Review by Publisher's Weekly Review

In this troubling study, tech scholar Chan (Networking Peripheries) argues that the contemporary data economy, rather than being "inescapably evolutionary and progress driven" (as Big Tech would have it), is instead a direct product of the eugenics movement. The earliest population monitored via data collection, according to Chan, were Chinese residents of the California mining town of Downieville, who were surveilled from 1890 to 1930 because eugenicists in charge of public policy believed the community was "defined by hereditary vices." She tracks how data surveillance and eugenics became inextricably linked at elite institutions like Harvard, Northwestern, and Berkeley, where eugenics developed into an authoritative field of study that rationalized immigration bans and forced sterilizations of so-called "dysgenic" populations.

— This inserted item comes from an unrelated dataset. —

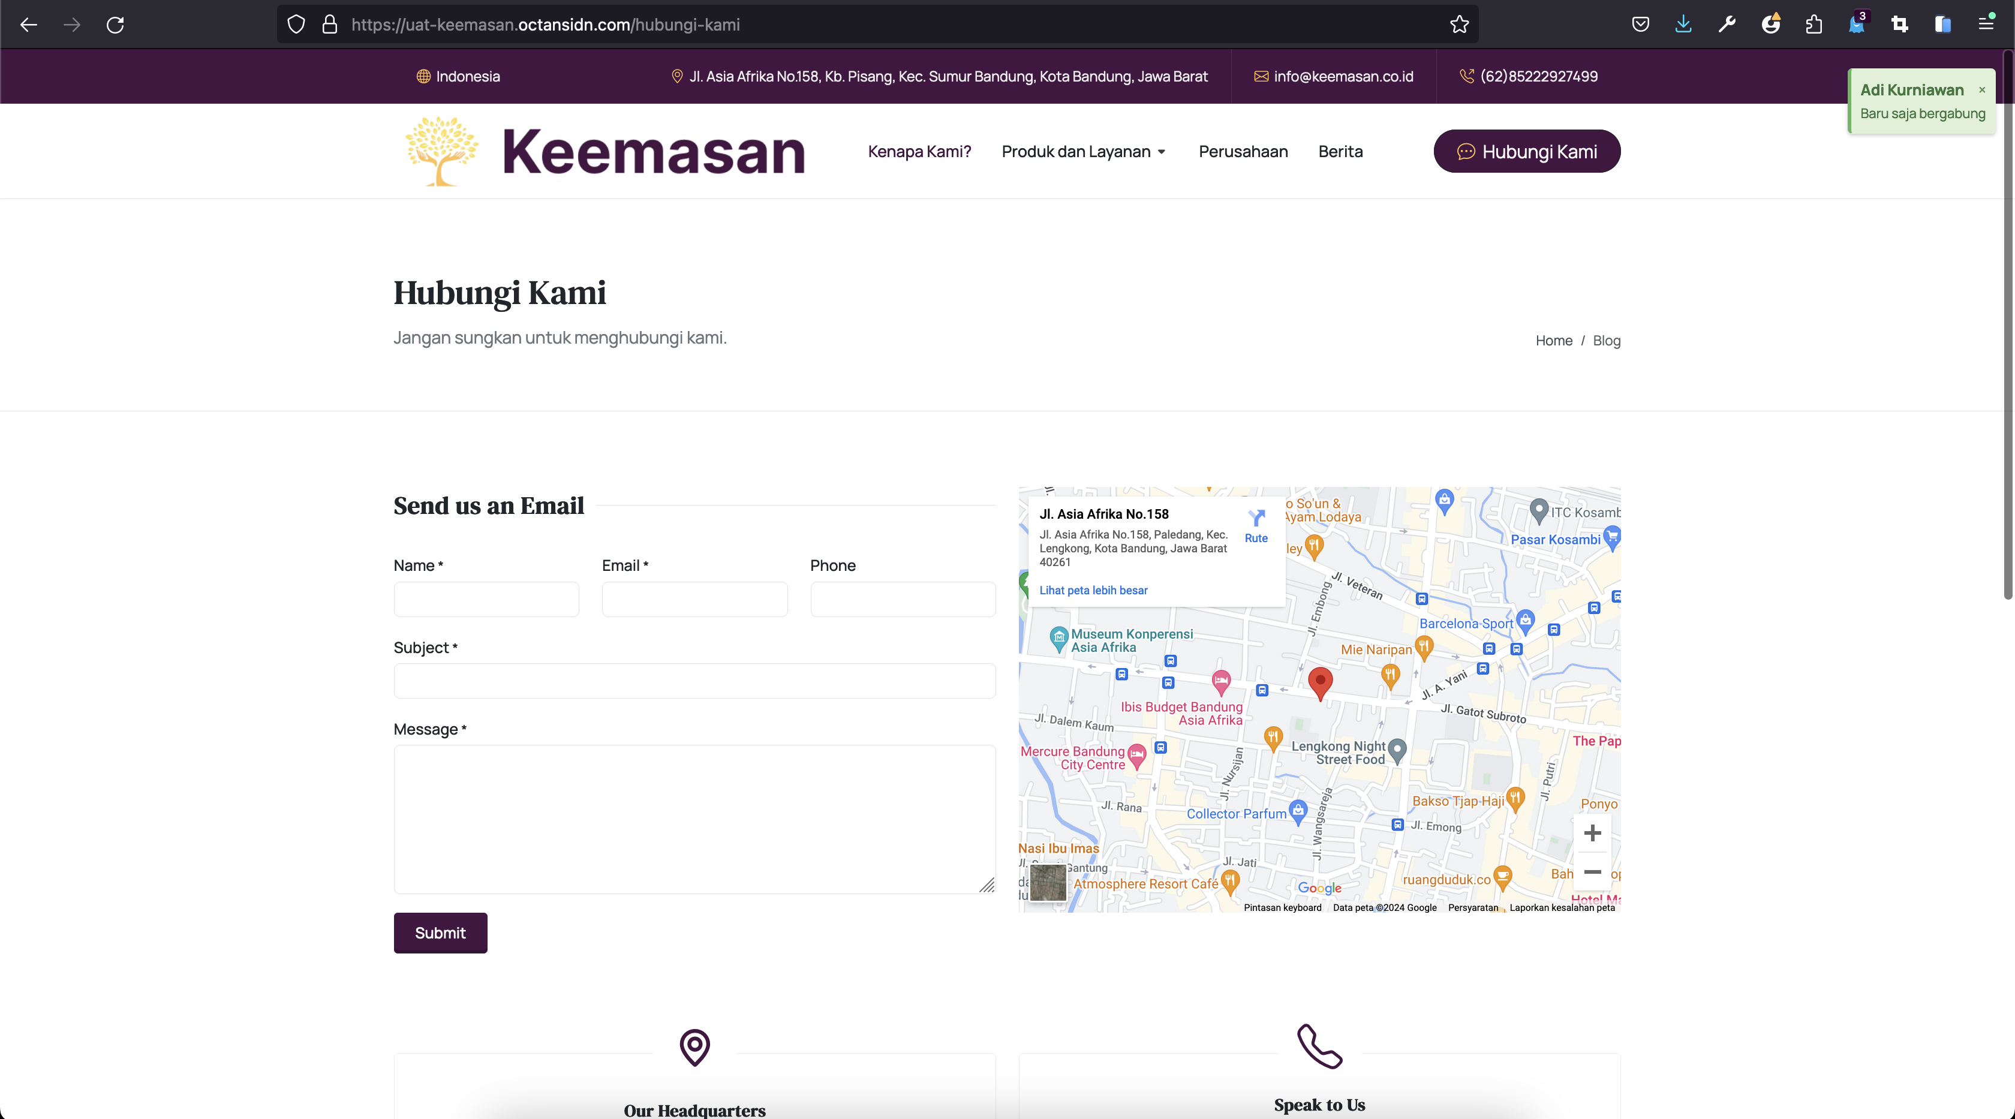Submit the email form
Viewport: 2015px width, 1119px height.
[x=440, y=933]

Chan connects this academic nexus to the same policies that inspire concepts like "smart cities" today, showing how eugenics was all about designing "purified" lifestyles for elites by removing "anomalies." She also finds a connection between the eugenics movement's zeal for IQ tests as an indicator that public education was a useless government expenditure--since the tests supposedly proved that low intelligence was an inherited trait--and similar anti-education rhetoric espoused today by Silicon Valley billionaires like Peter Thiel and Elon Musk. It's an illuminating and unsettling depiction of Big Tech as deeply enmeshed in an ethically compromised brand of social science. (Jan.)